» What you will do:
Copy word for word the lines of the rows from the one containing "Given: View the All time range" through the end of the rows. Leave the pictures out of your copy.

» Task input:
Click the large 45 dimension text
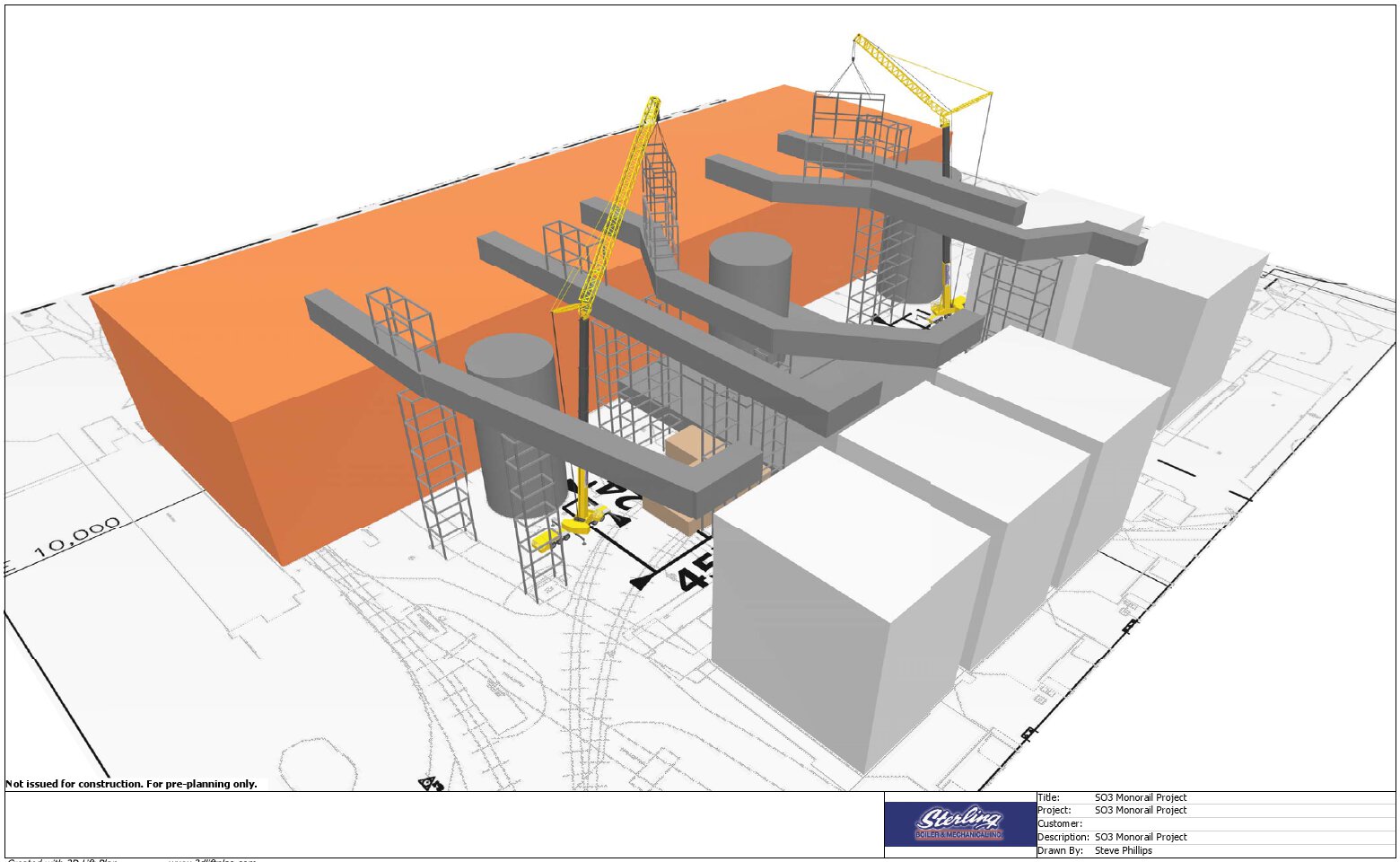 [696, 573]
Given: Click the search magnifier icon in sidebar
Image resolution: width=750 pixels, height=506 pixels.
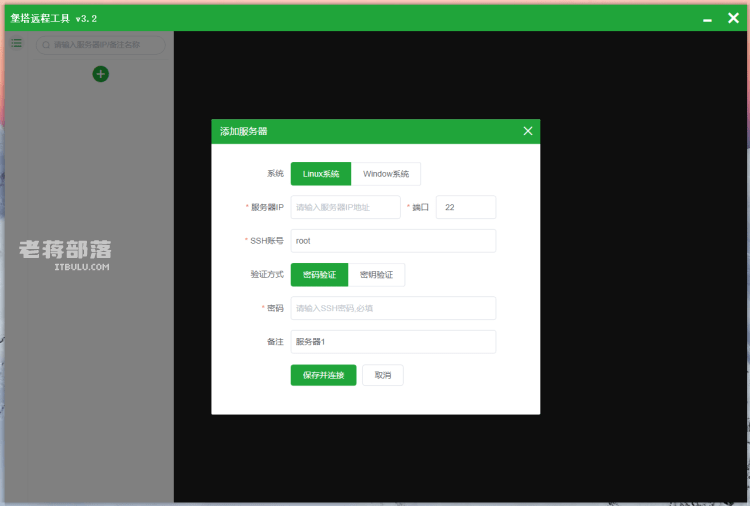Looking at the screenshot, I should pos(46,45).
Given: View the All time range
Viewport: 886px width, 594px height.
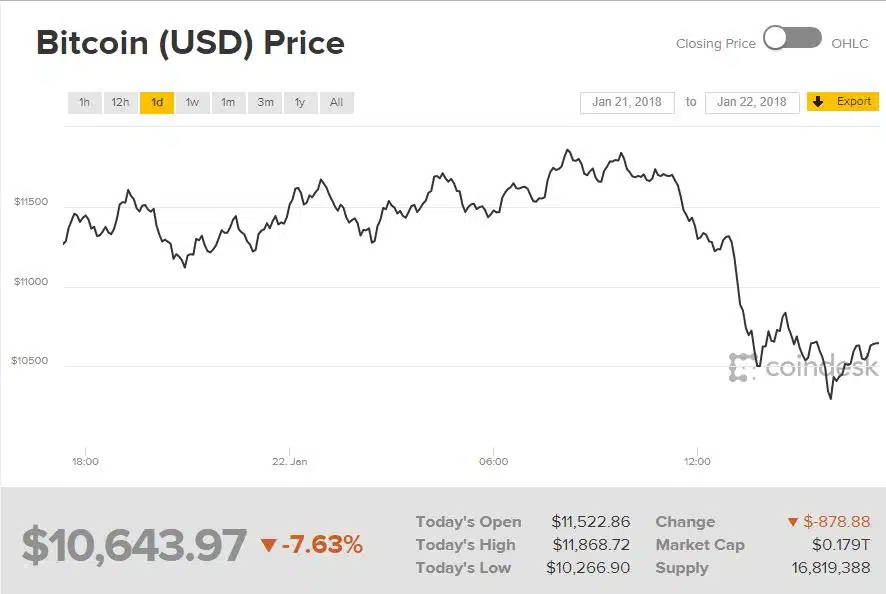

» Expected output:
Given: View the All time range
Viewport: 886px width, 594px height.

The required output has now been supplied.